--- Text ---

For media companies, publishers, and creators, the business model for content is most often one of two options: ad-supported or paid subscriptions. The content ROI (return on investment) math is simple: How much did we spend producing and marketing the content, and how much did we make back in advertising and/or subscription revenue?
However, these traditional media ROI metrics do not apply to brand marketers. Directly monetizing the content is not the business model. Instead, the content is being “hired” by the brand to do a particular job that benefits the company. And there are a lot of different jobs that brands can hire content to do.
If you’re at a brand that produces content, there is no more fundamental question to answer than this: What business result am I trying to achieve using content? And secondly, is my content strategy aligned to deliver those results?
Here are several examples of how brands have thought differently about what success looks like when producing and distributing content.
1. Brand Touchpoints Build Trust (and Revenue)
The first brand marketing client I worked with in the content space was a fast-growing SaaS communications company. The CMO was brilliant, and our team was lucky to spend a lot of time with him.
Relatively early on, I asked him about how he measured content ROI content, and his answer shaped a lot of my thinking on this topic because it resonated so strongly.

--- Raw records ---

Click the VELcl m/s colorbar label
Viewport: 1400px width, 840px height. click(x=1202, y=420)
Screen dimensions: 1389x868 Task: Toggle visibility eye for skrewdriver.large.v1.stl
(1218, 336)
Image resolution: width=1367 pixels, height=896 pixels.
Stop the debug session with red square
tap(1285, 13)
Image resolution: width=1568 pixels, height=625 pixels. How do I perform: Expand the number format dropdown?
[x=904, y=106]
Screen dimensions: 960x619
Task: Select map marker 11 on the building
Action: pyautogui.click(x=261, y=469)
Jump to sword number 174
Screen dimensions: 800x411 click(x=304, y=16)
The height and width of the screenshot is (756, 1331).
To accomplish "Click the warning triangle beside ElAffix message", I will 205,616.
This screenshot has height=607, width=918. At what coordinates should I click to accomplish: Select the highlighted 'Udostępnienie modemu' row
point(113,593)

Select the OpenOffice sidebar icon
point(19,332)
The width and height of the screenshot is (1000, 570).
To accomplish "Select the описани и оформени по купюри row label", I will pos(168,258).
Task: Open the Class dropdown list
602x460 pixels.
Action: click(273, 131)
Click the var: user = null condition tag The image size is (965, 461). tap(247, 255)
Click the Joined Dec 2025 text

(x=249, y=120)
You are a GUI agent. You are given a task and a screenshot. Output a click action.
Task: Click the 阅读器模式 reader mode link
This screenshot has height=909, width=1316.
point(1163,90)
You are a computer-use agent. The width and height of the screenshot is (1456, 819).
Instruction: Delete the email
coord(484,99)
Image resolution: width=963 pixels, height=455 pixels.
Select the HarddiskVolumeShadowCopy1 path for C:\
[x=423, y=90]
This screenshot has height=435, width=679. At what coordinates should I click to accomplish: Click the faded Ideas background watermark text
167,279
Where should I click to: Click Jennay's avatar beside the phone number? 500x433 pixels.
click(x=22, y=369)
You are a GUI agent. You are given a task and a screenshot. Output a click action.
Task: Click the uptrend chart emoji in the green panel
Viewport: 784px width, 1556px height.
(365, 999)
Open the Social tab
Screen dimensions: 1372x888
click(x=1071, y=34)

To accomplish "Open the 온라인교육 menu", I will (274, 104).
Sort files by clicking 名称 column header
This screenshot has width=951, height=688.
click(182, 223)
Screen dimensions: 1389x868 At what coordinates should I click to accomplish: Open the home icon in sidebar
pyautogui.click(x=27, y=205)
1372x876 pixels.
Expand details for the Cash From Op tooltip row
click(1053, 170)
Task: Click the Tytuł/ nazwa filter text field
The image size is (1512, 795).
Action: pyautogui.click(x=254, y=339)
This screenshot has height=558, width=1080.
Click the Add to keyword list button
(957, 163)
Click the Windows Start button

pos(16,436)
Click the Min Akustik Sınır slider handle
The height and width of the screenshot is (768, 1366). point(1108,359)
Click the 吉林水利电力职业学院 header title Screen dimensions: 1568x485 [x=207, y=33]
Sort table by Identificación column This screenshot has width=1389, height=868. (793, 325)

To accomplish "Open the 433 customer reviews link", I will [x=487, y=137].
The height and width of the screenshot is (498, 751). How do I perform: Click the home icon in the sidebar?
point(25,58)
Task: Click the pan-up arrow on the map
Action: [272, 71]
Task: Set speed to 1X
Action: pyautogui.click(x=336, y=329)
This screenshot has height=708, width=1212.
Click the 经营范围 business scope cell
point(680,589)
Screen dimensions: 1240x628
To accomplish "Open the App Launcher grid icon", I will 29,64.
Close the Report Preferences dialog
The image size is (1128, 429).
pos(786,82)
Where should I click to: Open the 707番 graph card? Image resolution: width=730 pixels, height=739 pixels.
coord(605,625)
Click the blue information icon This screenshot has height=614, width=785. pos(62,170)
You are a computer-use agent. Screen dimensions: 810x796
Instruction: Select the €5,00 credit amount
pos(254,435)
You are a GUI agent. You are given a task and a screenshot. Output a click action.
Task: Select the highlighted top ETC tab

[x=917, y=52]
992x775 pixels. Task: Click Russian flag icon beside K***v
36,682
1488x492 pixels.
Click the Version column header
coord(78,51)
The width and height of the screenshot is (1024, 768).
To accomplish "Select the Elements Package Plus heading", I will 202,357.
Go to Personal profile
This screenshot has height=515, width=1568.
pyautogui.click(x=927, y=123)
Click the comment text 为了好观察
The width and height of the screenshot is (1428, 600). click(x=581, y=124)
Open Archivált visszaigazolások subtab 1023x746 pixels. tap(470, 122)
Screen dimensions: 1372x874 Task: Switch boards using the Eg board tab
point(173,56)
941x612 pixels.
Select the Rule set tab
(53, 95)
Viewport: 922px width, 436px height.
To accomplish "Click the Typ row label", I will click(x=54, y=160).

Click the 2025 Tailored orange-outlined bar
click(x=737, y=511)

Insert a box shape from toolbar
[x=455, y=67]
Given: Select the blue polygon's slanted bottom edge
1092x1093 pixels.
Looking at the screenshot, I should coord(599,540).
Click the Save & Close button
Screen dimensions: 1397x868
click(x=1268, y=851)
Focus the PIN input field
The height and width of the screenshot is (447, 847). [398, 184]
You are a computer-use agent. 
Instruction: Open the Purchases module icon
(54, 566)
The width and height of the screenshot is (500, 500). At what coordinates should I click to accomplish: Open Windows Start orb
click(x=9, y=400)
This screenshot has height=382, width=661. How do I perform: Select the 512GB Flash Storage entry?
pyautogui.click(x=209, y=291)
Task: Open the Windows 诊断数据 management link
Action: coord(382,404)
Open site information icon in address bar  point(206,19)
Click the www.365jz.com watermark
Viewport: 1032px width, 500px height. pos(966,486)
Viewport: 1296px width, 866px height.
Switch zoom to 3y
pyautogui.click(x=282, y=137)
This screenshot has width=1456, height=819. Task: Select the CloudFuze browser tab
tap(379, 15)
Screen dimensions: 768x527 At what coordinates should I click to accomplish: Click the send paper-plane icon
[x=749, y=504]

---

(What is asked)
1. According to the first sentence of the text on content ROI, which groups usually choose between ad-supported and paid-subscription business models?
2. Resume the text on content ROI for brands, beginning right after its last sentence.
The records have no role in this exercise.

(Written responses)
1. Media companies, publishers, and creators.

2.
He said the secret to gaining new customers is to give them an ongoing series of phenomenal brand touchpoints. Every time they experienced a touchpoint with the brand, it had to be exceptional and on-brand. And they knew that once a person experienced a certain number of these surprisingly great touchpoints, they would almost certainly sign up and become a customer.
Publishing world-class content regularly is the perfect way to give people these brand touchpoints. You surprise them with something delightful and generous over and over and over again. You entertain them. You make them smarter. You make them feel certain emotions with powerful stories. And they get to know who you are, what you stand for, and what you’re interested in as a brand.
And when they need a company in your category, guess who most of them will choose? The one that has surprised and delighted them for months. The one that they feel like they know and like.
And even better, when you publish content on an ongoing basis—whether a newsletter or a podcast—you can put new customer acquisition on a schedule.
The end story for this fast-growing company is not surprising: It was a multi-billion dollar acquisition.
2. Brand Positioning (That Drives Revenue)
Brand positioning is one of the most common “jobs” for content to do in marketing. It’s very straightforward: If you want to be known as the friendliest shoe store, consistently creating friendly content about shoes will shape how potential customers see your brand.
Several years ago, a large global technology company merged with other companies, positioning their new, combined brand as leaders in digital transformation. They wanted their target customers, C-suite executives, and senior IT business decision-makers to know they deeply understood how innovation and disruption occur inside businesses.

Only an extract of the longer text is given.